*PROBLEM TO WORK ON*
Look below for the line containing "You are a computer-use" and the line containing "Click the 5.0 rating score", then set down both and every line between them exactly, without pictures.

*RECORDS PROVIDED*
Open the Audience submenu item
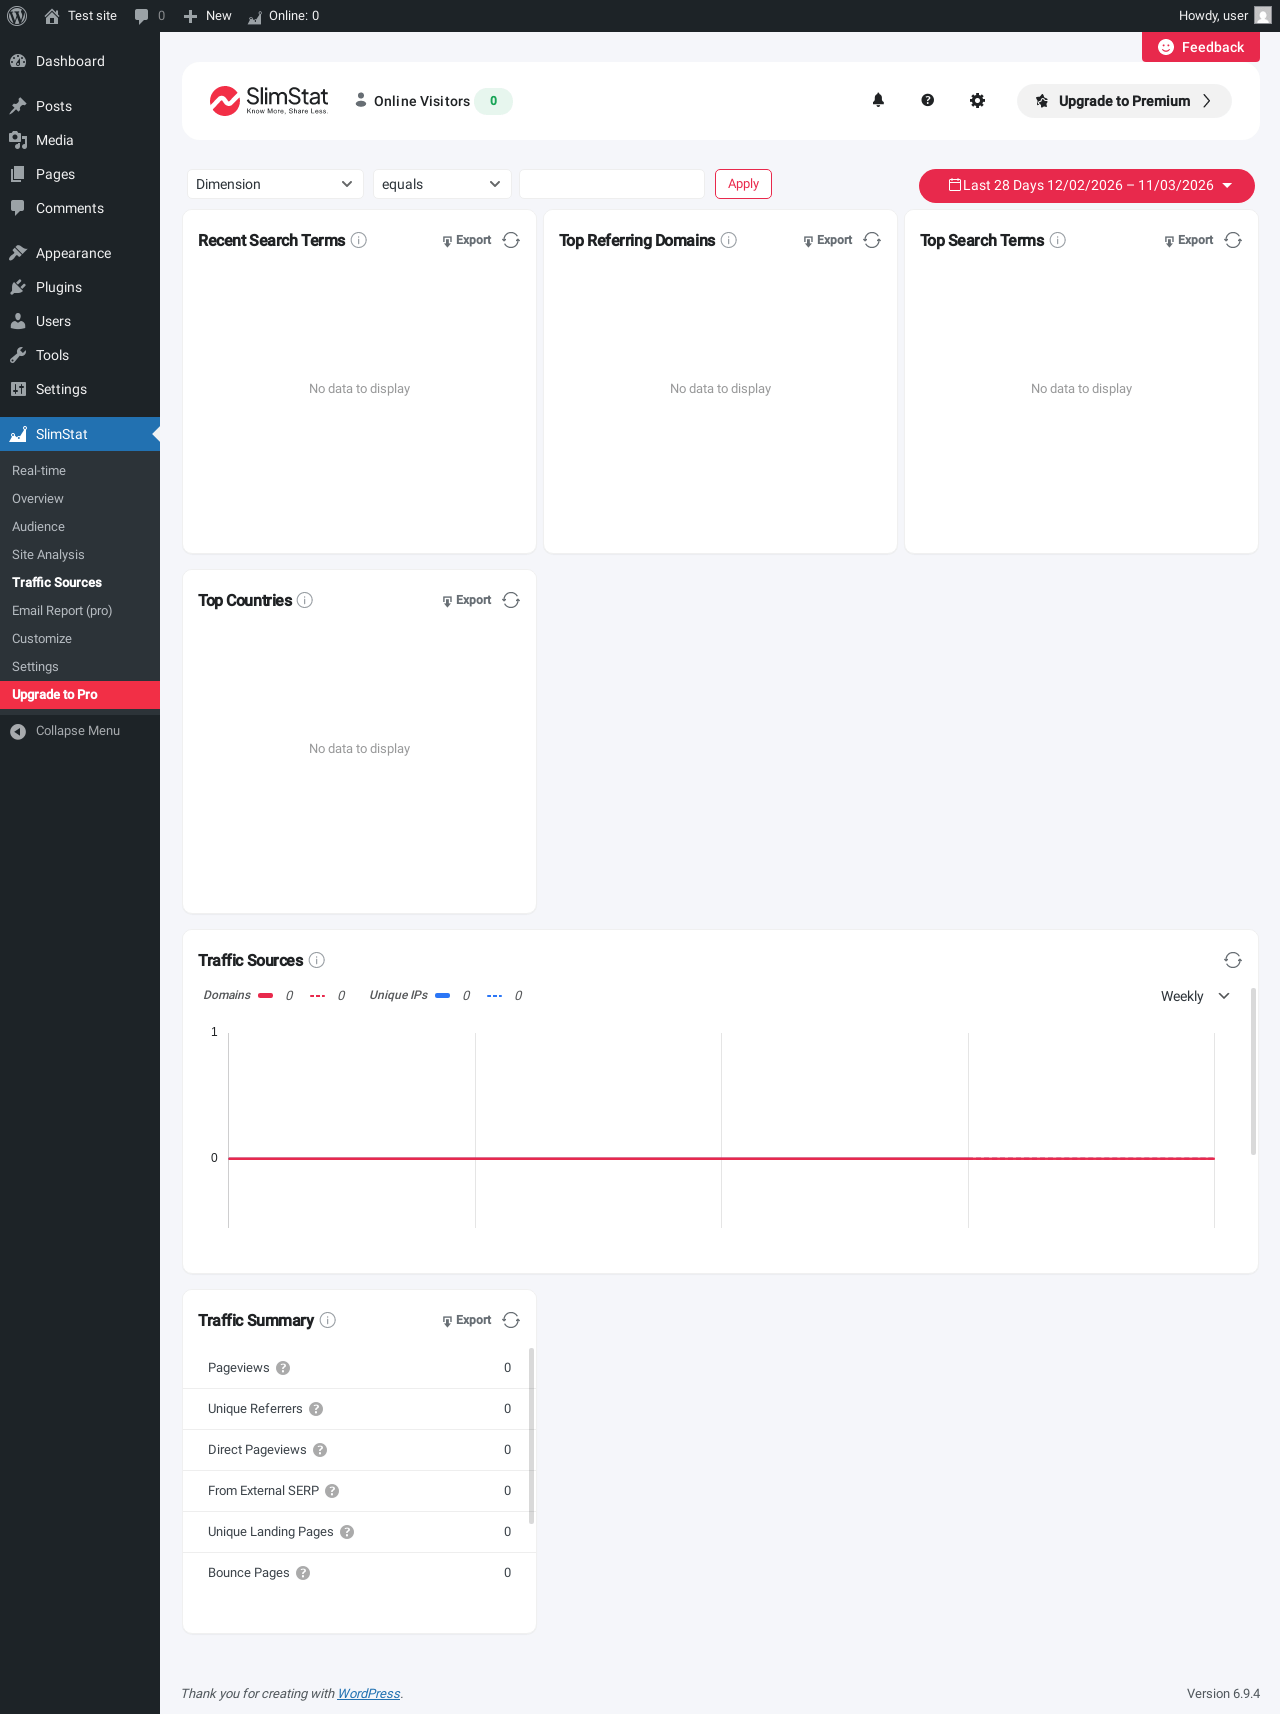Viewport: 1280px width, 1714px height. [x=38, y=526]
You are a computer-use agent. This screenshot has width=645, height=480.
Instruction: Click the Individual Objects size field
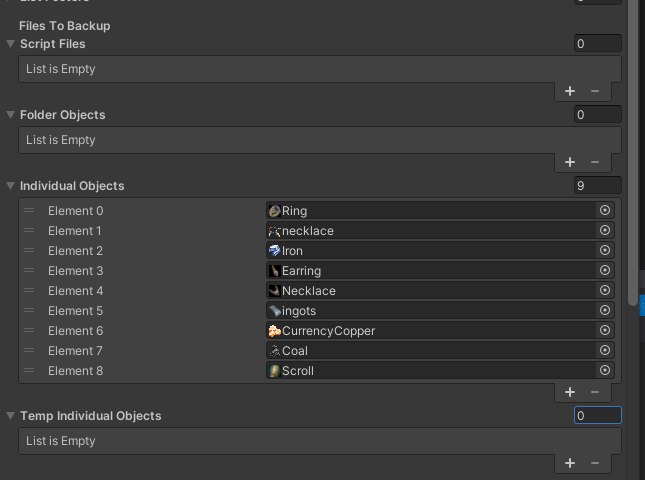point(597,186)
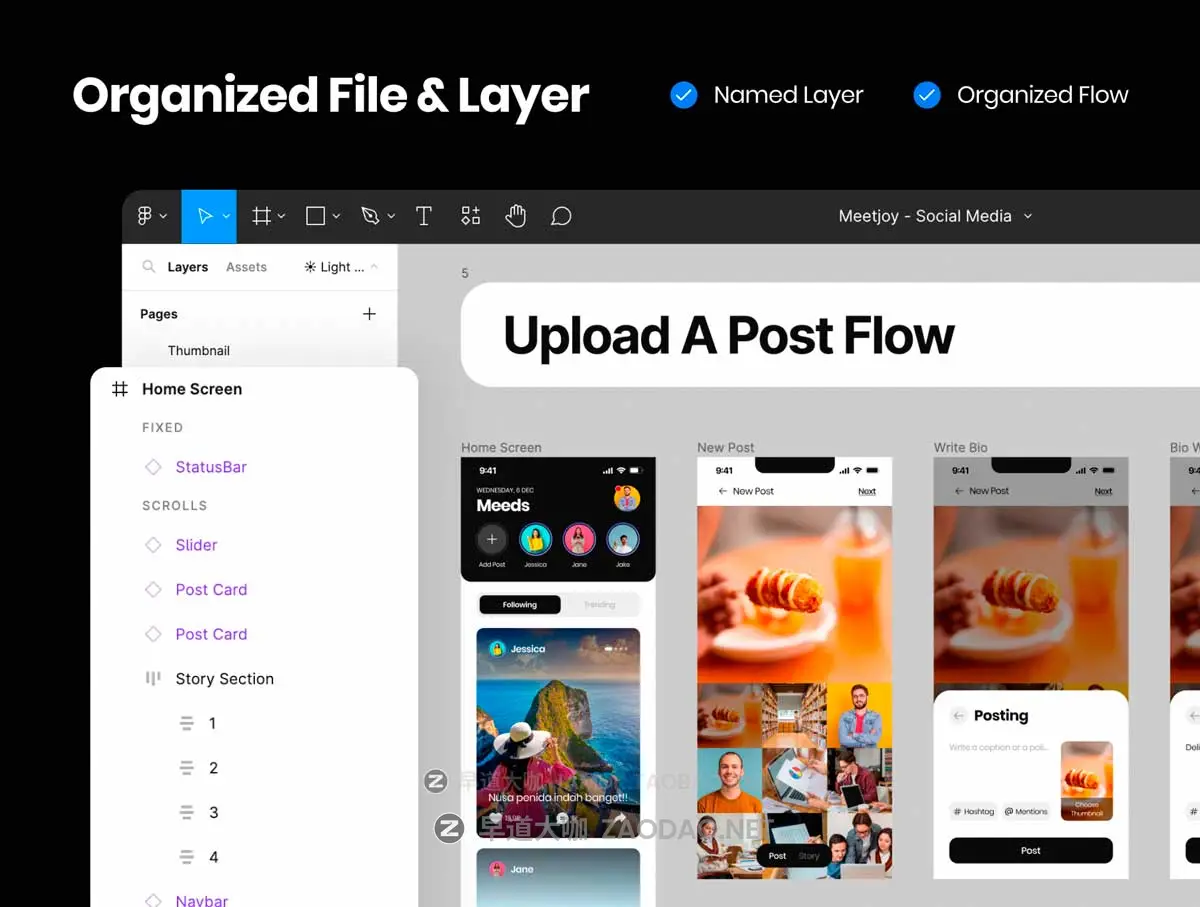Screen dimensions: 1200x907
Task: Select the Rectangle shape tool
Action: [x=316, y=215]
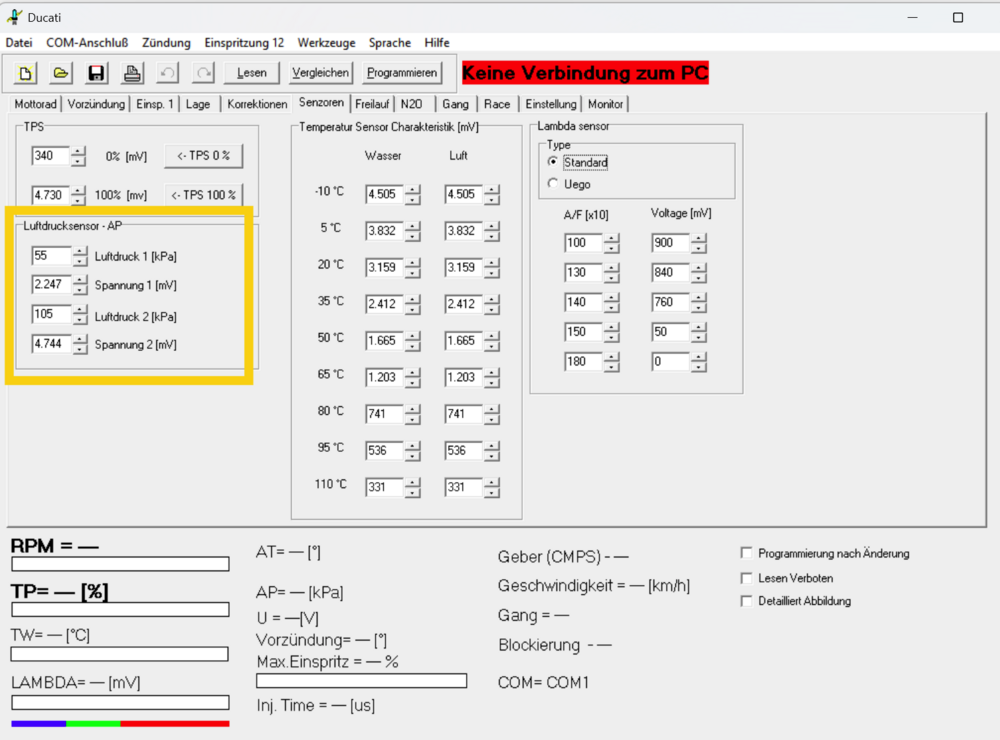Click the printer icon in the toolbar

pyautogui.click(x=132, y=73)
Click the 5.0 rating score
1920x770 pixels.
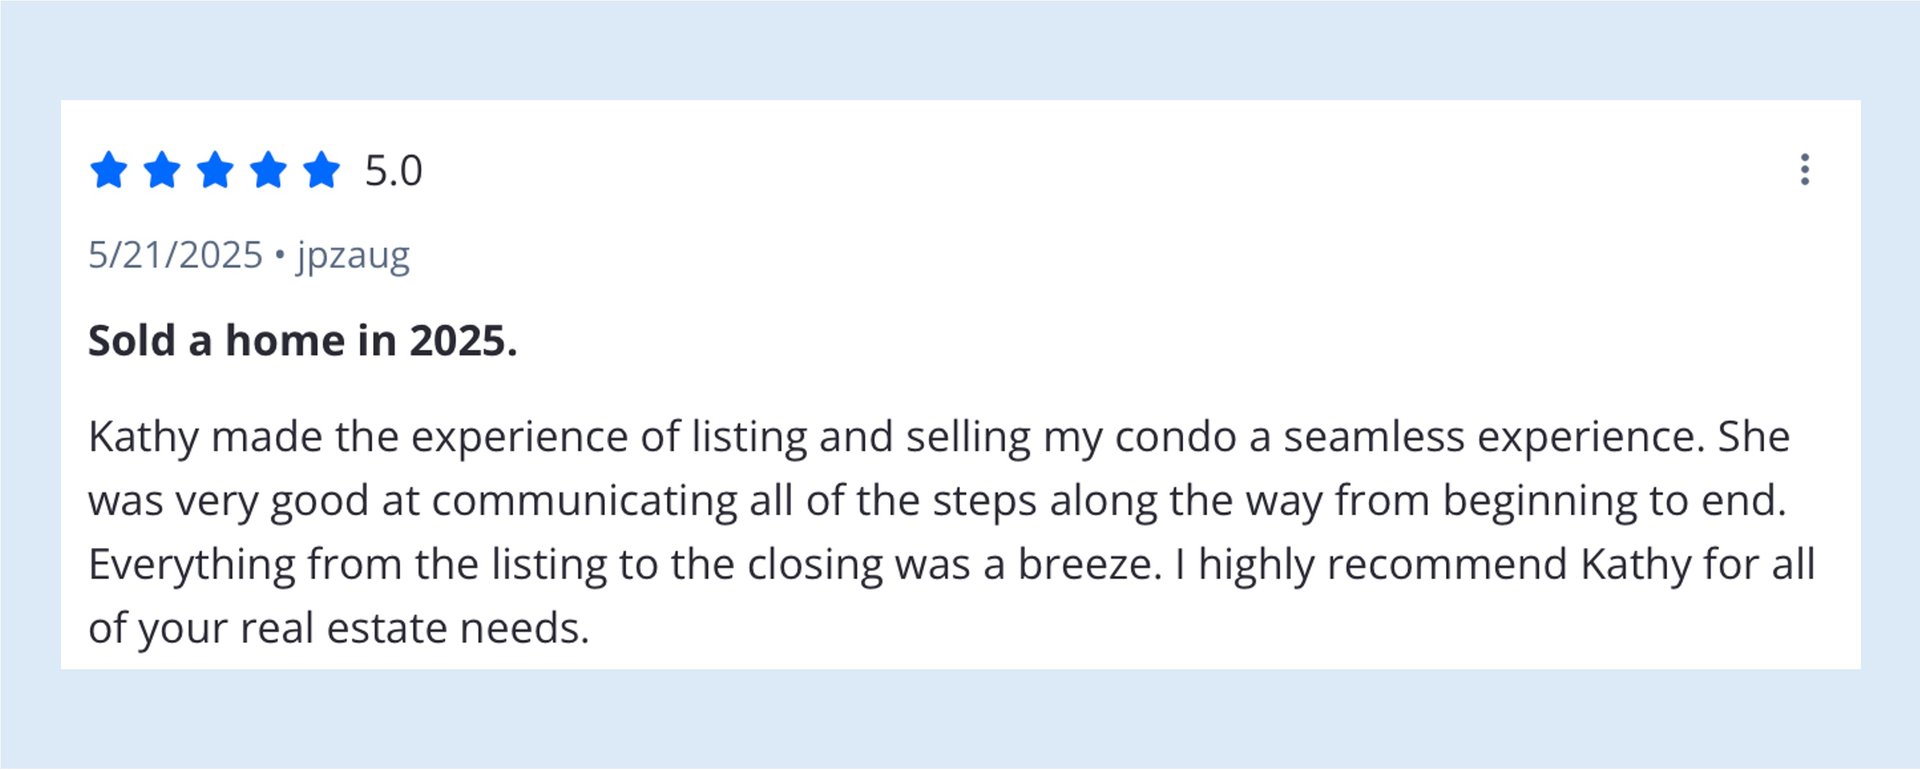point(393,171)
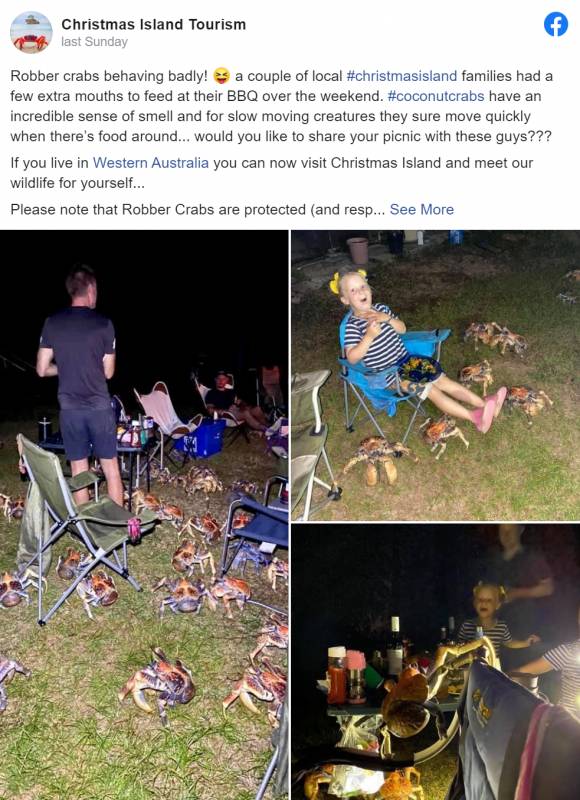Expand post text with See More

click(422, 210)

*ANSWER BELOW*
You are a computer-use agent. This screenshot has width=645, height=480.
Instruction: Click the Individual Objects size field
point(597,186)
Screen dimensions: 1200x907
Task: Select the Rectangle shape tool
Action: [x=316, y=215]
Click the printer icon in the toolbar

pyautogui.click(x=132, y=73)
Click the 5.0 rating score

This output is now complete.